God, the maker of analogies

Another thing heretics often do is to try to establish a single metaphor for God and His workings in and through the world. One of the men I mentioned in the last post has attempted to make his new theology coherent by using a "God-as-author" analogy in which God's sovereignty is explained by comparing Him to a novelist and we humans to the characters in the novel.

There's nothing immediately wrong with the analogy. In some ways, in fact, it's very helpful: we often trip up on the doctrines of God's election, foreknowledge, and foreordination, and imagining Him to be writing us can be useful in explaining those things. It's when the analogy doesn't stop where it should that the whole thing goes wrong.

Christ's deity, for instance, is whittled down to fit into the overriding metaphor. Christ is no longer the eternally-existing second person of the Trinity, He's simply a human God used to put Himself into the story He was writing. Christ, then, is as created and ontologically one-sided as we are, except that Yahweh put Himself into the consciousness of Jesus so He could interact with us.

Too many things are wrong with that to address them all here. The point is, if the individual in question were willing to relinquish his analogy when biblical doctrine has clearly outgrown or transcended it, he wouldn't be in the position he is of rejecting centuries of received Christian doctrine. Of course, he doesn't care that he's done this, but we should.

We should also try to learn something about the use of analogies in the Bible itself.

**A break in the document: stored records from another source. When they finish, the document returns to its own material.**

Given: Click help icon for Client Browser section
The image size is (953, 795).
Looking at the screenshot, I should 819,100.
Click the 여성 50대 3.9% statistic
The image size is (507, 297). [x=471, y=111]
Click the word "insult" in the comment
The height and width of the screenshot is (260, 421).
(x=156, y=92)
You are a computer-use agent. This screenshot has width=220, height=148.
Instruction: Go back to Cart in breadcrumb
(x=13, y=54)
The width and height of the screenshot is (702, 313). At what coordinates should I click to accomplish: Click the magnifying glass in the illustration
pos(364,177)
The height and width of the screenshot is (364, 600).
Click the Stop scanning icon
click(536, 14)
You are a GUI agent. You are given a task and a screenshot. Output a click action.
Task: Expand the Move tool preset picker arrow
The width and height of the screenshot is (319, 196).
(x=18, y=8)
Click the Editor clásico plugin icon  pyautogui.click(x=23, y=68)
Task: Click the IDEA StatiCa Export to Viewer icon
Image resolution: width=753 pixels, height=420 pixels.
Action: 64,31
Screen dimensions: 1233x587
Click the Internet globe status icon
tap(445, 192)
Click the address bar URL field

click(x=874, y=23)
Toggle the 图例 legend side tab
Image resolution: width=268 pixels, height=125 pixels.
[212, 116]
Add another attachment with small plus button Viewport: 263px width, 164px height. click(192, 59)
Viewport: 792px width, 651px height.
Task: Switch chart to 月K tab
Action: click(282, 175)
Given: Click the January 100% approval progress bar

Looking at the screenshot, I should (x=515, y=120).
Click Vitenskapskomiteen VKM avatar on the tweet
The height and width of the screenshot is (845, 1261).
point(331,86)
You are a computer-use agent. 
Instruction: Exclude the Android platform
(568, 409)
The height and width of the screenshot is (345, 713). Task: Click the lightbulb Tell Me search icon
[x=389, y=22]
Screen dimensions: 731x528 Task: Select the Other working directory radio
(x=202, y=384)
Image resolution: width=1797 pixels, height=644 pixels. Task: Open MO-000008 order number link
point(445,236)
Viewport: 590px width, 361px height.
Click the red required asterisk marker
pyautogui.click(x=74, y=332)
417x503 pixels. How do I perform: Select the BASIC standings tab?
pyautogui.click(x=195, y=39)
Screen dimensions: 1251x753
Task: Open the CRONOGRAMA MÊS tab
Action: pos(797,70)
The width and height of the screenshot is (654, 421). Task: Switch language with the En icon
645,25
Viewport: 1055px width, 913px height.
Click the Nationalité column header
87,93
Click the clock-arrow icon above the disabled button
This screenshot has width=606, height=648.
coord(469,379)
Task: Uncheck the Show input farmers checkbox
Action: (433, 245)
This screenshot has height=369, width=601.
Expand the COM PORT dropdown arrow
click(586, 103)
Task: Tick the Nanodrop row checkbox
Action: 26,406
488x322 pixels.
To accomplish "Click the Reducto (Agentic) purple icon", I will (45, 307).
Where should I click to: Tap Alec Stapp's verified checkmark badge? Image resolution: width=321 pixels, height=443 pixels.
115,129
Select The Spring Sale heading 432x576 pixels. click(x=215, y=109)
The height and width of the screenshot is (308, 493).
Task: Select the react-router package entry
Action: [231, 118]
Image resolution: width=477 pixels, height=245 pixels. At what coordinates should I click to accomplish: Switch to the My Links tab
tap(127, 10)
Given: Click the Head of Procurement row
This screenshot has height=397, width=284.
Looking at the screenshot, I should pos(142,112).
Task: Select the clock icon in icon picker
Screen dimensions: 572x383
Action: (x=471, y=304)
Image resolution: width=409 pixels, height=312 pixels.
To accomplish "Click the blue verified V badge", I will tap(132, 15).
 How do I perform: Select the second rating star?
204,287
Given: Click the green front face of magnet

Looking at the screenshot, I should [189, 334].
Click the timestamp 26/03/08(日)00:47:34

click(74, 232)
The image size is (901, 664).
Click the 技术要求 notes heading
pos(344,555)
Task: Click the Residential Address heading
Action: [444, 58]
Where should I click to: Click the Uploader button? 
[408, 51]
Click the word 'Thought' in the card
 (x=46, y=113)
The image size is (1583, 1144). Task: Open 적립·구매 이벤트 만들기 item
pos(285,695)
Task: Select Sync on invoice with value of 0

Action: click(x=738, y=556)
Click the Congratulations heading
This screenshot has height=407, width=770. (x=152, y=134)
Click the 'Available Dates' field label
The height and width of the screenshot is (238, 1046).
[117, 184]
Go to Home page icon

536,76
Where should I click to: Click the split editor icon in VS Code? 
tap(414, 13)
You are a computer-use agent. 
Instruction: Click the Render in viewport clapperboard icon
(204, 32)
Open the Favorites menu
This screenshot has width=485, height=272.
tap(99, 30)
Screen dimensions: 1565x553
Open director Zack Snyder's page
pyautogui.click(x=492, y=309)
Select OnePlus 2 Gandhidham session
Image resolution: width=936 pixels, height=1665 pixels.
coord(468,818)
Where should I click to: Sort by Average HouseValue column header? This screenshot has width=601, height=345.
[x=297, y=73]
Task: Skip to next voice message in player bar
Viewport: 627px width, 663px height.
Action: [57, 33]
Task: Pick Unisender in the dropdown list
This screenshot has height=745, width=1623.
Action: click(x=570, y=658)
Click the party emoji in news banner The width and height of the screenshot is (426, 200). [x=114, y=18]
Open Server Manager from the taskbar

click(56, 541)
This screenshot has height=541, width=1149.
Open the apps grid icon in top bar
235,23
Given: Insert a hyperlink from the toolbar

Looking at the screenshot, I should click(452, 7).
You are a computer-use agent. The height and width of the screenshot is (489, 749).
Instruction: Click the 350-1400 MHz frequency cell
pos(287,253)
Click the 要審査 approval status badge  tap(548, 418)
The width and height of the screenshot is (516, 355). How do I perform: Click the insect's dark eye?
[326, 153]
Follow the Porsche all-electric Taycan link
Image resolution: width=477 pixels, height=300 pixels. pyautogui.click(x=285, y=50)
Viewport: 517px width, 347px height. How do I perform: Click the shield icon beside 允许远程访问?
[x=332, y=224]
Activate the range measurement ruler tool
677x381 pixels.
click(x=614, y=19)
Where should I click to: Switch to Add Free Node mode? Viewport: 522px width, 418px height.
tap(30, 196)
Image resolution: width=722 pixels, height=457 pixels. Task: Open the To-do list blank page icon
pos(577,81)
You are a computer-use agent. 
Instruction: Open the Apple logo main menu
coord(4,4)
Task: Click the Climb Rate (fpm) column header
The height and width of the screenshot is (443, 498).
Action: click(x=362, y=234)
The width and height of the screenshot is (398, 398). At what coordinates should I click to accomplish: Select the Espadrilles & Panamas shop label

God never uses a single metaphor to explain Himself, His operations, or His will for mankind simply because a single metaphor isn't sufficient. God created metaphor, and He created the analagous objects and ideas which serve every metaphor; how could just one ever tell us everything we need to know about Him?

If our goal really is to get at the root of the Bible's message, it seems to me that our first task should be to understand what kind of book the Bible is. It isn't simply a collection of literary pieces, and it isn't only a series of rational/intellectual propositional statements. Why? Because God can't be reduced to a single theme, idea, or rational precept.

The problem with heresies is that they never give God His due, they never allow the God of the universe to transcend or overwhelm or baffle His creation, they never suffice. We should be afraid of worshipping a God who stays strictly within humanly comprehensible lines; we should be terrified not to worship the God of all things who routinely challenges our perceptions and our clockwork reductionism.